### RECORD EXTRACTS
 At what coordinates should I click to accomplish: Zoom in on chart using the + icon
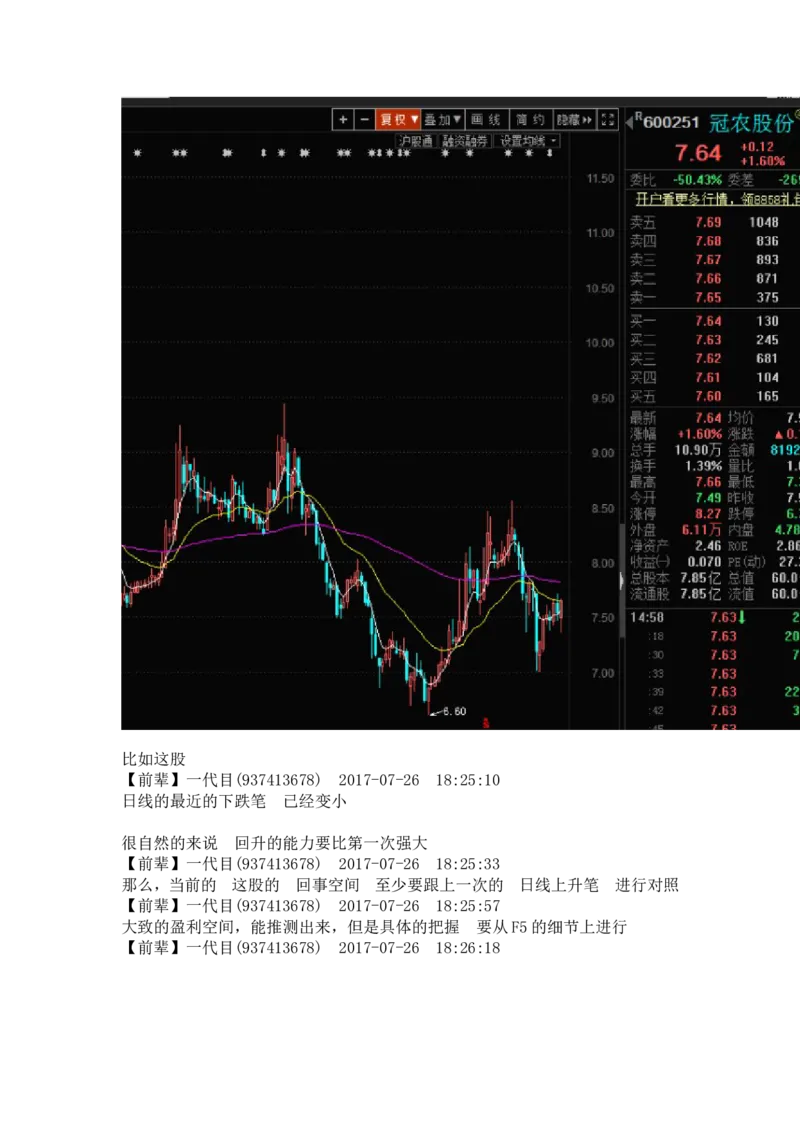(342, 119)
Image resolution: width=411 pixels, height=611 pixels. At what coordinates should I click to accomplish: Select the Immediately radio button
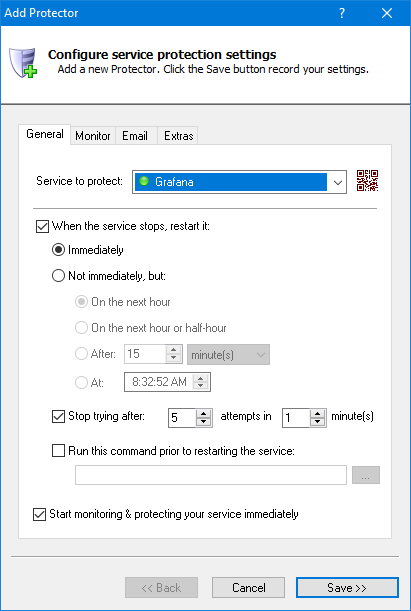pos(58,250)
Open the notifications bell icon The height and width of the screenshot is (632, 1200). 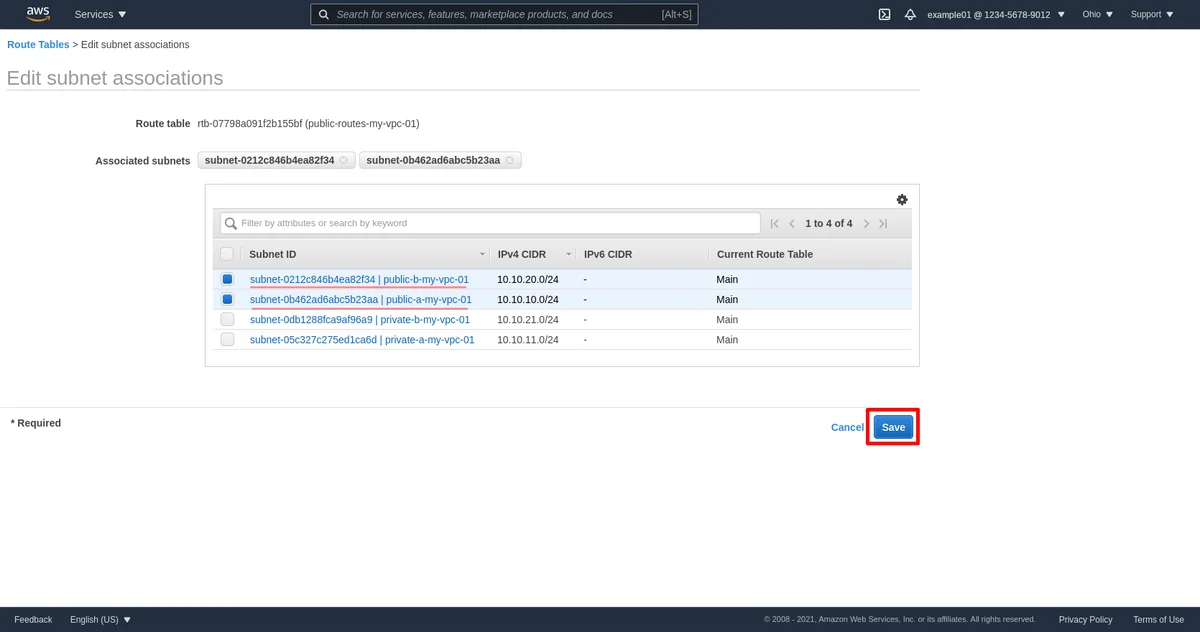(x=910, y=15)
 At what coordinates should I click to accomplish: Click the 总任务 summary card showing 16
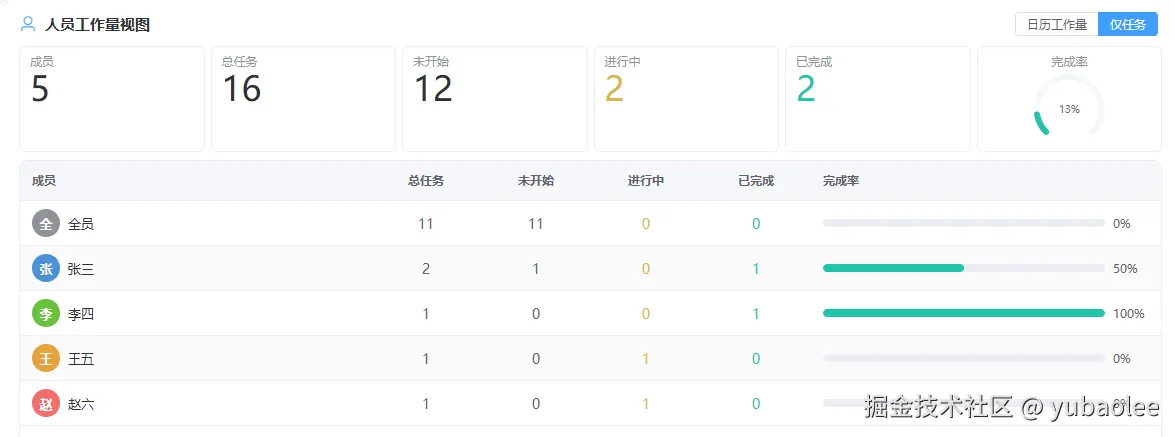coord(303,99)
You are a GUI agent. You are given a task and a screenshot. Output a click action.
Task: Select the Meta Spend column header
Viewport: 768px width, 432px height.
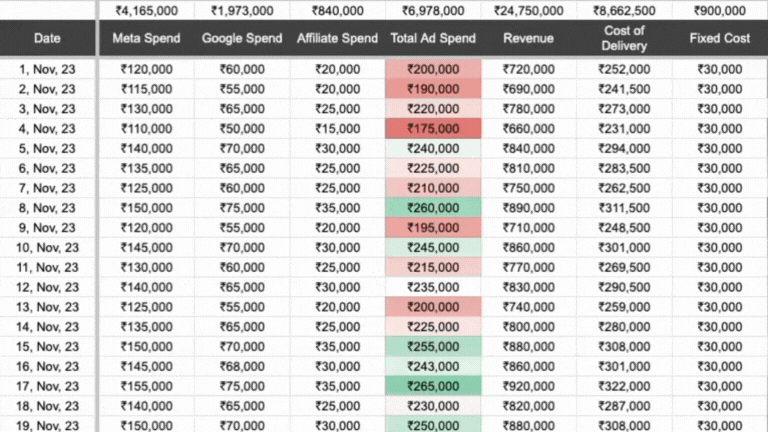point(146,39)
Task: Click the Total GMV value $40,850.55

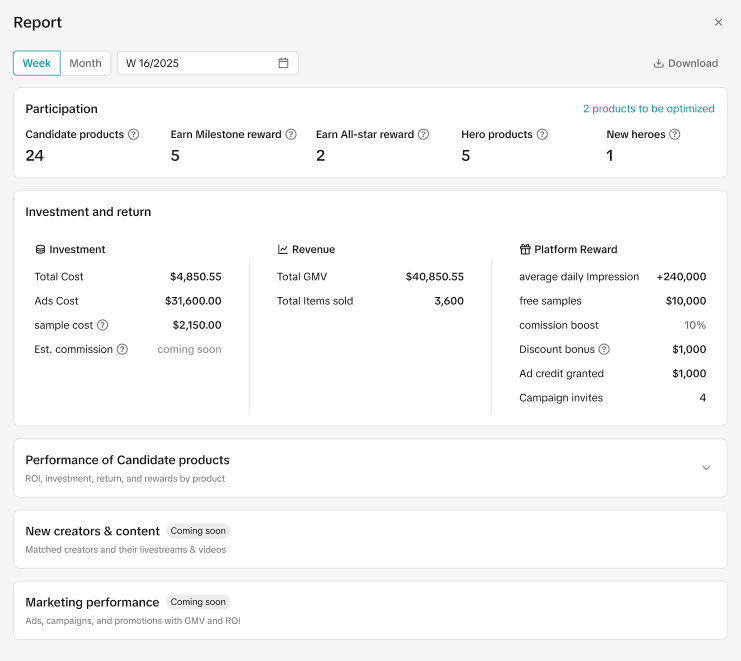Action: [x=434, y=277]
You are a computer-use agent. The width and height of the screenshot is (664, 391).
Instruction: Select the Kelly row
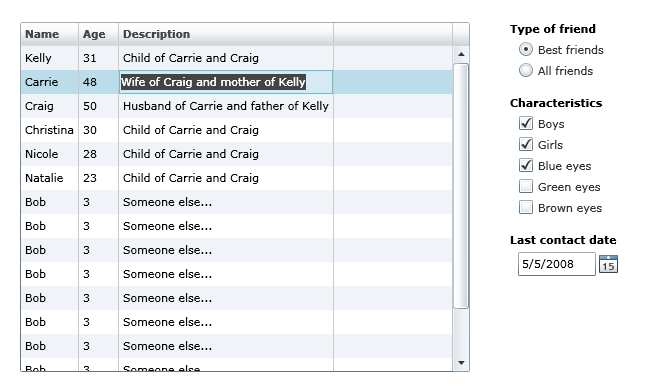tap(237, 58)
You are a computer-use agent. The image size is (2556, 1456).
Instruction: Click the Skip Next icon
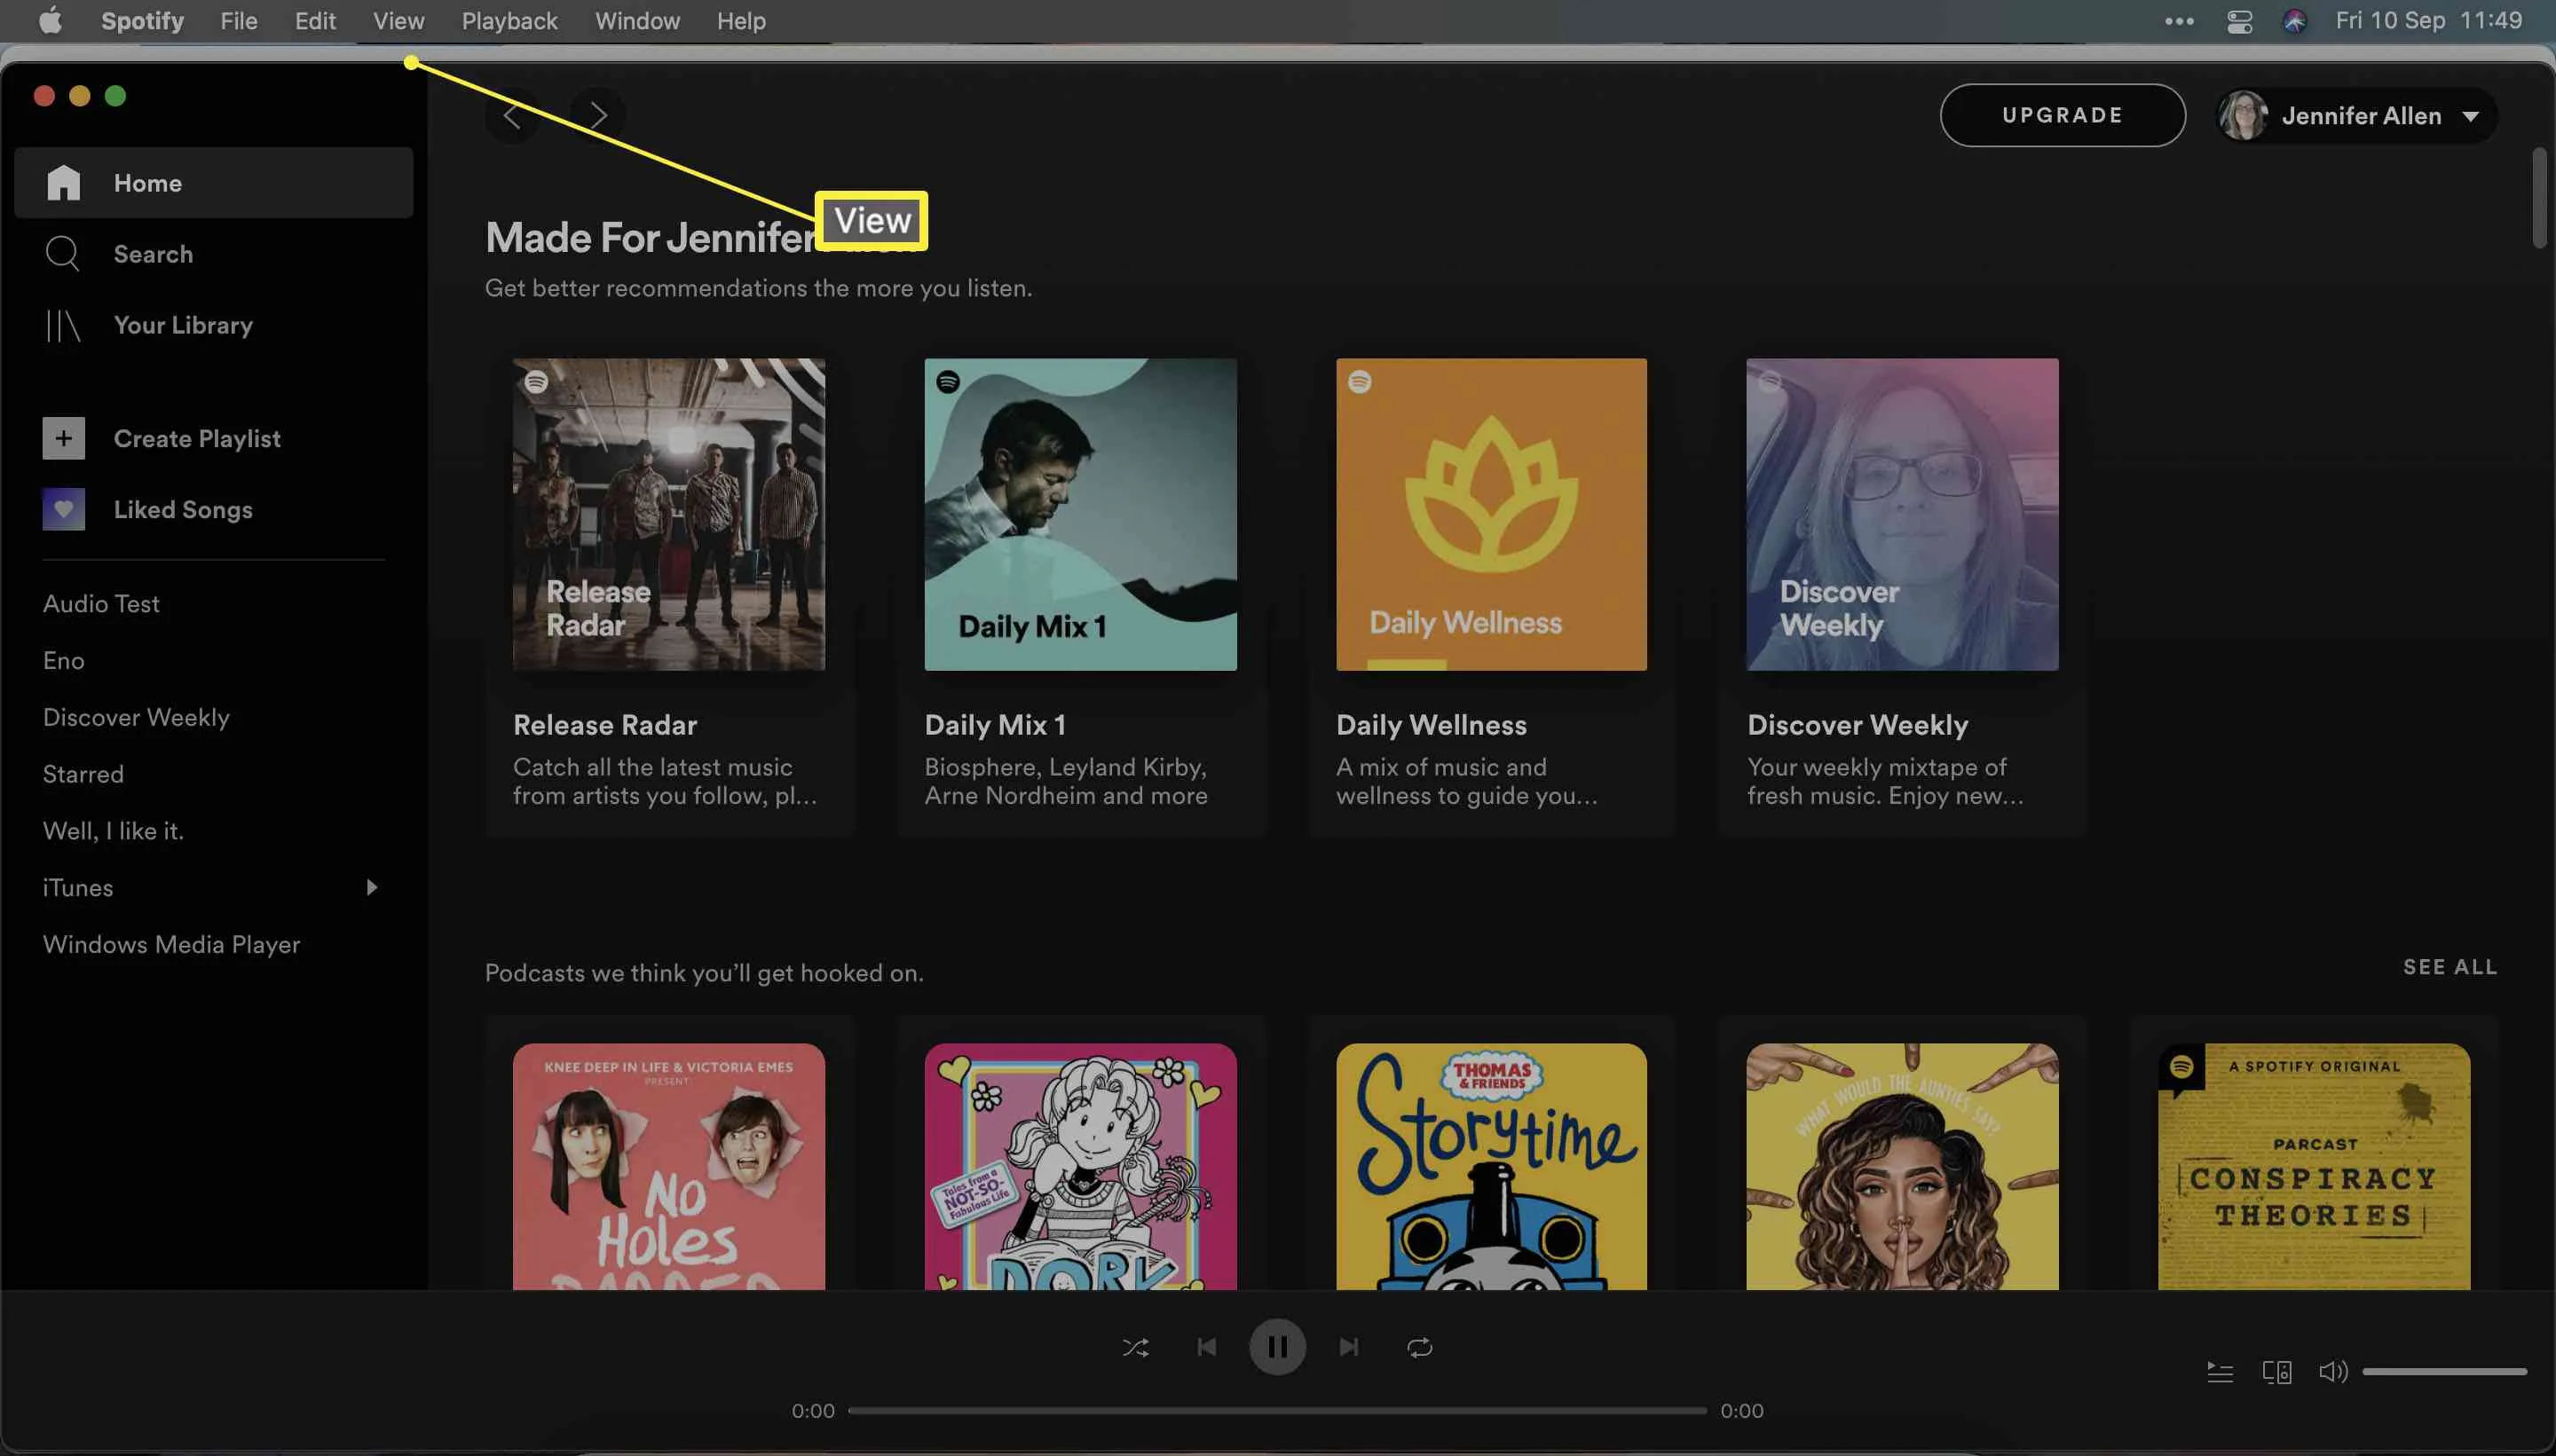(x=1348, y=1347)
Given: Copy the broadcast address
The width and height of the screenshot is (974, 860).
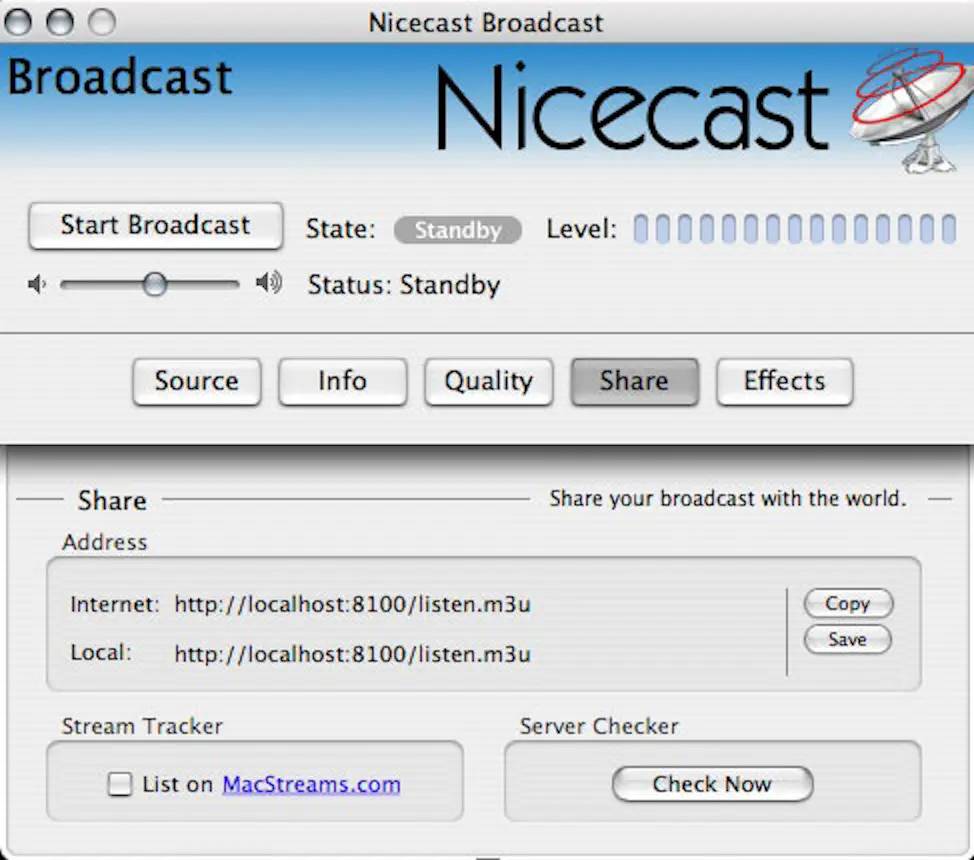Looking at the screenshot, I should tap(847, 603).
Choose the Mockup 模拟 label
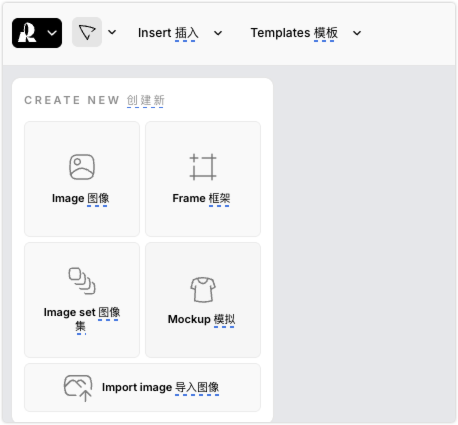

### ACTION ITEM
Print only the lines from the line that contains "You are a computer-use agent. The image" to the final line of the data, inclusive. Pictures stay out.

### COMPLETED EXERCISE
You are a computer-use agent. The image size is (2556, 1456).
Instruction: Click the Skip Next icon
(x=1348, y=1347)
Given: Copy the broadcast address
The width and height of the screenshot is (974, 860).
Looking at the screenshot, I should tap(847, 603).
Choose the Mockup 模拟 label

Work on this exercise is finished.